§ **WORK INSTRUCTIONS**:
Swap "screenshot" for "screen image" in the records starting at the line that contains "Identify the location of grammarly." and ending at the end of the records, and give those lines back with nothing else altered.

§ **SUPPLIED MATERIAL**:
———

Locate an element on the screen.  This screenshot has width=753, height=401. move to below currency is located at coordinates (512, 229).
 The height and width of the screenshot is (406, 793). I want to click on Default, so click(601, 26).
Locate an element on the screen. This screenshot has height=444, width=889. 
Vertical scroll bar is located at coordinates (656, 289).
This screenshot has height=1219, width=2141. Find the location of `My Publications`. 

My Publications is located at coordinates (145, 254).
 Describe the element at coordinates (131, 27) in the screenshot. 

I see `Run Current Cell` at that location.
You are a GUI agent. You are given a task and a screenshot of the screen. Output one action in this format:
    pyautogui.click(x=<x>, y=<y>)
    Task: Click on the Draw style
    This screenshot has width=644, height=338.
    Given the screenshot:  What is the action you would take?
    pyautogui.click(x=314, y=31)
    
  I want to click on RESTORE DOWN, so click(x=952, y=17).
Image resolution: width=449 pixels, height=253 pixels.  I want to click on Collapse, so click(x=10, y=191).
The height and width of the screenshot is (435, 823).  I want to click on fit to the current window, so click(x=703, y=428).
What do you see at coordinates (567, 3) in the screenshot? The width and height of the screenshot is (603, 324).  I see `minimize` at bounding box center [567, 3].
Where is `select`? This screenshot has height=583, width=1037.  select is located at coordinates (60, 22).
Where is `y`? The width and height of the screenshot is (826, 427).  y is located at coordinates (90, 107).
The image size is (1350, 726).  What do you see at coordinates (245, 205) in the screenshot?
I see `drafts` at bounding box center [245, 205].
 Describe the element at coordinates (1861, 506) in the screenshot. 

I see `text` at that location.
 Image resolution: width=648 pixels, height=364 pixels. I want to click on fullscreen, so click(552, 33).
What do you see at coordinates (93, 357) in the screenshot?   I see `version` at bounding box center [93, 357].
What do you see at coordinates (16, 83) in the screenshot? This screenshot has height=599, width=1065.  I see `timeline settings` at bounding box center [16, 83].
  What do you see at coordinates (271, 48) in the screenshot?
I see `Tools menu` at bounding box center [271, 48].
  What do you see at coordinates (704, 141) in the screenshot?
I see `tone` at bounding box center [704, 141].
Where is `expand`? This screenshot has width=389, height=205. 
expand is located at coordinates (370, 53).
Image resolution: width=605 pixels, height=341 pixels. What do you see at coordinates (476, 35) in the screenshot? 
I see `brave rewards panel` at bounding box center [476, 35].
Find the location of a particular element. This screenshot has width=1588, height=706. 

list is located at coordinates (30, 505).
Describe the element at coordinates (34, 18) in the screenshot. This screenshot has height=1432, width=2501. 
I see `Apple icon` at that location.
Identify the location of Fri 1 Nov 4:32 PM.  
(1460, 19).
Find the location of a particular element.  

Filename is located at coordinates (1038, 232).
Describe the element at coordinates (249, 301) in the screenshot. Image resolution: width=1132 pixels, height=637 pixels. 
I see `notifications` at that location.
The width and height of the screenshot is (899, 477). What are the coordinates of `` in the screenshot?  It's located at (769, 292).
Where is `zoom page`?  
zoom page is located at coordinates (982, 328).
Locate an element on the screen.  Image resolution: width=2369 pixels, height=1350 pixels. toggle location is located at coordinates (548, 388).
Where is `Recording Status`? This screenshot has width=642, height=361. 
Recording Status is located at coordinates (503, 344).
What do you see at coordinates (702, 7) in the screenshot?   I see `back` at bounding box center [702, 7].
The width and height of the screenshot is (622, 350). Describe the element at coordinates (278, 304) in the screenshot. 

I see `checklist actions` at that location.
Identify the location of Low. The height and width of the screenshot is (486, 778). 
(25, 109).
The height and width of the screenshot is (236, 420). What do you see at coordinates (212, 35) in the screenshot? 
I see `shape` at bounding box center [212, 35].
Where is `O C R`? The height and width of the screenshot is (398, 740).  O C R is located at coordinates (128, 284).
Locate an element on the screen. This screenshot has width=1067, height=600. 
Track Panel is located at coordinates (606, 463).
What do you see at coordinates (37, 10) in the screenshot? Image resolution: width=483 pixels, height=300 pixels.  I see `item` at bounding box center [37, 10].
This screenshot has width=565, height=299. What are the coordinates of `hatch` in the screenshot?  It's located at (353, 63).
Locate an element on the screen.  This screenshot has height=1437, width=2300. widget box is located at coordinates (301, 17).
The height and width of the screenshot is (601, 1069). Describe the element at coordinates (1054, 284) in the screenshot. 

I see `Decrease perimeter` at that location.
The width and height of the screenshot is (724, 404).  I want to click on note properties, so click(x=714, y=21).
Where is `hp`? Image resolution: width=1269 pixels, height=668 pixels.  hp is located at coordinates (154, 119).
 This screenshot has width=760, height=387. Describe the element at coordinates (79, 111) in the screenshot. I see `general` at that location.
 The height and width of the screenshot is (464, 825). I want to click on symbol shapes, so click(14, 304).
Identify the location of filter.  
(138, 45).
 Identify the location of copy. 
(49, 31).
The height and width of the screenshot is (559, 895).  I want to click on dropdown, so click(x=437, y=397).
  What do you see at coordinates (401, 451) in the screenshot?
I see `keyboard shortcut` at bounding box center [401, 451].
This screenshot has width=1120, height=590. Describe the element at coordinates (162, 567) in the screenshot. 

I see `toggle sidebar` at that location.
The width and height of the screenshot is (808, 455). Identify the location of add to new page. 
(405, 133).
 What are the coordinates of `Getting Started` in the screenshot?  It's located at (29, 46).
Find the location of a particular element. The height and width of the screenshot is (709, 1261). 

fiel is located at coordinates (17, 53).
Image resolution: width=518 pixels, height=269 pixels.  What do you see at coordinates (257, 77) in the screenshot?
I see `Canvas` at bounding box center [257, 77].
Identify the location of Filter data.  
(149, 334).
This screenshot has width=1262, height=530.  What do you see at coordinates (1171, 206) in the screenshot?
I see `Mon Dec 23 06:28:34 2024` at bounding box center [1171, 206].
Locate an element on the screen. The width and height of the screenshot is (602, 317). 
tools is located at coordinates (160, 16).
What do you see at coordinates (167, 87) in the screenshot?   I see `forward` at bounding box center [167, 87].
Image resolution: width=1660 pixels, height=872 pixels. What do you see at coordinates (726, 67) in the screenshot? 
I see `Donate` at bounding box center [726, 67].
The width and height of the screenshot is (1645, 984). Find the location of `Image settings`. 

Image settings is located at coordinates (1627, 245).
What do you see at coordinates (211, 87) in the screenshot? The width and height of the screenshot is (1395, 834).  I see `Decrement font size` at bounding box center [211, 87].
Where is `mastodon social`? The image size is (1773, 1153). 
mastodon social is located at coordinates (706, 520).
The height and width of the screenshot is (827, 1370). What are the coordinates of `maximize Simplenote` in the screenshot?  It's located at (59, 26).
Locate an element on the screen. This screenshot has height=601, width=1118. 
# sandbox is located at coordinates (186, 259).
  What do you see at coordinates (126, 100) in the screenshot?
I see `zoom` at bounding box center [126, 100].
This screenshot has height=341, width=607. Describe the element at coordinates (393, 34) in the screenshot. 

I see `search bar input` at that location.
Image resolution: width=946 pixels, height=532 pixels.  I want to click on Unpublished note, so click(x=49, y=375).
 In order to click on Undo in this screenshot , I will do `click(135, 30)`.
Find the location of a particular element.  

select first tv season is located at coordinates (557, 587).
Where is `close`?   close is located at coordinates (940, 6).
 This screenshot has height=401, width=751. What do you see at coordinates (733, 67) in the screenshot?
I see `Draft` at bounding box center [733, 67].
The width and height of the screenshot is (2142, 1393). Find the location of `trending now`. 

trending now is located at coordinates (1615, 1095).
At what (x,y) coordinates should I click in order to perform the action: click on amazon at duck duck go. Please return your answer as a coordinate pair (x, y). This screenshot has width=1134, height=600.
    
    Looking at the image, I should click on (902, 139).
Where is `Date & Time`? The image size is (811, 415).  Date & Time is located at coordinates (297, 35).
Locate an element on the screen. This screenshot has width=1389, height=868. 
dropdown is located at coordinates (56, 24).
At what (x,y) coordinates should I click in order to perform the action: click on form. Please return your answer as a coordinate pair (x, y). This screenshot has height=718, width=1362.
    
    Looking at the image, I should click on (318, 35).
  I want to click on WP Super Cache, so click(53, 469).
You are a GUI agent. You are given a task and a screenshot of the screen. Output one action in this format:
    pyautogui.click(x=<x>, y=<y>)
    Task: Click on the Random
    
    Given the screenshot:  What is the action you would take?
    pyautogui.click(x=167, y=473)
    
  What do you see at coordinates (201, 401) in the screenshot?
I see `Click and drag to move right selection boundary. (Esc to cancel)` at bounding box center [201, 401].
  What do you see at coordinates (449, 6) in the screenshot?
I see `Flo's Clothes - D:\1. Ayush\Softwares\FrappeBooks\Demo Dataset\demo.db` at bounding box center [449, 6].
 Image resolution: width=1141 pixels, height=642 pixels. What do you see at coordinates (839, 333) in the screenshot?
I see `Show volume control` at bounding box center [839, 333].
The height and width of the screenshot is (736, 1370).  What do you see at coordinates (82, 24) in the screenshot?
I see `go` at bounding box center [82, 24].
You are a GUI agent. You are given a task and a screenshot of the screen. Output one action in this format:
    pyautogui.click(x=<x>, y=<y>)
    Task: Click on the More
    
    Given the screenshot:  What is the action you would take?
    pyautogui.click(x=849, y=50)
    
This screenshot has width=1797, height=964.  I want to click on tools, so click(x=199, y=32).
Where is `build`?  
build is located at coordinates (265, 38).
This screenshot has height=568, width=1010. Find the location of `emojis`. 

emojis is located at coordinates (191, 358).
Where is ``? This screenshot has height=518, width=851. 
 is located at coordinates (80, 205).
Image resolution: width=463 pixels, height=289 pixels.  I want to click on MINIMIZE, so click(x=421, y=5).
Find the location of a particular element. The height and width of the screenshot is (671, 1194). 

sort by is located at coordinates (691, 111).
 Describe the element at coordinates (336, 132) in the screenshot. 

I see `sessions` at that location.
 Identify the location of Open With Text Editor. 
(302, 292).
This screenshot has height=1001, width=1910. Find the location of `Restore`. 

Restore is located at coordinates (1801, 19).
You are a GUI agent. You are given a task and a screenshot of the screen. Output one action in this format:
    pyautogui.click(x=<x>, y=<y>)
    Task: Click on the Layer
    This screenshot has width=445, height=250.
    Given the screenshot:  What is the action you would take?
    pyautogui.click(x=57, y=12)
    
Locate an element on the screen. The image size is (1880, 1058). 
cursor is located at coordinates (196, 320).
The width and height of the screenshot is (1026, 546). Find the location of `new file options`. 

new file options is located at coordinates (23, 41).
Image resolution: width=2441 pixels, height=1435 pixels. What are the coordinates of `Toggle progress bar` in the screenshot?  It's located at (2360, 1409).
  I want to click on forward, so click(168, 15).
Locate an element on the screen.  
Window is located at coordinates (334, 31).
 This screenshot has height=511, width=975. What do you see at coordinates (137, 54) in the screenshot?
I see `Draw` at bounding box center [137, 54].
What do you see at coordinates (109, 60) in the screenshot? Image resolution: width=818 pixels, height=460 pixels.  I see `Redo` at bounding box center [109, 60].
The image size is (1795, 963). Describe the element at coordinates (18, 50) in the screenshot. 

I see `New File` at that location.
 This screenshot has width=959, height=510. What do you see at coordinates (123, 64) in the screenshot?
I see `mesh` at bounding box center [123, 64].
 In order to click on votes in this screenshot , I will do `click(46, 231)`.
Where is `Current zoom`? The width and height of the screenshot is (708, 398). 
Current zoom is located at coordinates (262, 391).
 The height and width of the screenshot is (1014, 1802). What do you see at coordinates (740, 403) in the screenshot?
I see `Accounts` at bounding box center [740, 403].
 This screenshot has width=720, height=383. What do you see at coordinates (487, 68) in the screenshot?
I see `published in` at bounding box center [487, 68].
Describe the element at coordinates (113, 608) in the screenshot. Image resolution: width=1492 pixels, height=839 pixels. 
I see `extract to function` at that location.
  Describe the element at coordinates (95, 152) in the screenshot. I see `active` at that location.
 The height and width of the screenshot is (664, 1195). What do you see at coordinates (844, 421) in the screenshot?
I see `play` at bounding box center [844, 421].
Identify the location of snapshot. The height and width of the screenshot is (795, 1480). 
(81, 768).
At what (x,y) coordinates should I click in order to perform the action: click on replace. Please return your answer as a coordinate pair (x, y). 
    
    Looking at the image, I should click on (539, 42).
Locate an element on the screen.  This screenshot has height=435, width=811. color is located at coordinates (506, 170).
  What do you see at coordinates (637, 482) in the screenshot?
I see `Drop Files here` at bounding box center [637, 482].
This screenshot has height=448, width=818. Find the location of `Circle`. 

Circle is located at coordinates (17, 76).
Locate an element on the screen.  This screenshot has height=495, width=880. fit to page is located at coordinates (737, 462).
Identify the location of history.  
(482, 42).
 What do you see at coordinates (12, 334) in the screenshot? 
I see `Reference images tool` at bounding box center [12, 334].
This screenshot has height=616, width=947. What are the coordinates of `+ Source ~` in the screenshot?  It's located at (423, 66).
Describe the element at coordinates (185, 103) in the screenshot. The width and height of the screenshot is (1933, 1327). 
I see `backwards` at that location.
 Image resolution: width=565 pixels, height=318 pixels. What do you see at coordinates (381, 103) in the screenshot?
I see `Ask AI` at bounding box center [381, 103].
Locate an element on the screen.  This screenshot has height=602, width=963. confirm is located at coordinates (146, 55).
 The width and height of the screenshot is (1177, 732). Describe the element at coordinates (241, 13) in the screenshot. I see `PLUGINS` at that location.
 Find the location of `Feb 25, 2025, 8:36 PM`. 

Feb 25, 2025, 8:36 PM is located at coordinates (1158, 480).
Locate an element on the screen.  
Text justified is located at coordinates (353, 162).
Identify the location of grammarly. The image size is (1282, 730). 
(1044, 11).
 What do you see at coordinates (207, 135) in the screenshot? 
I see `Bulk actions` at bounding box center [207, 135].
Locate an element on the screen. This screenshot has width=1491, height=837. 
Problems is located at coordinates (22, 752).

———

§ **TASK RESPONSE**:
Identify the location of grammarly. The image size is (1282, 730). 
(1044, 11).
 What do you see at coordinates (207, 135) in the screen image? 
I see `Bulk actions` at bounding box center [207, 135].
Locate an element on the screen. This screen image has width=1491, height=837. 
Problems is located at coordinates (22, 752).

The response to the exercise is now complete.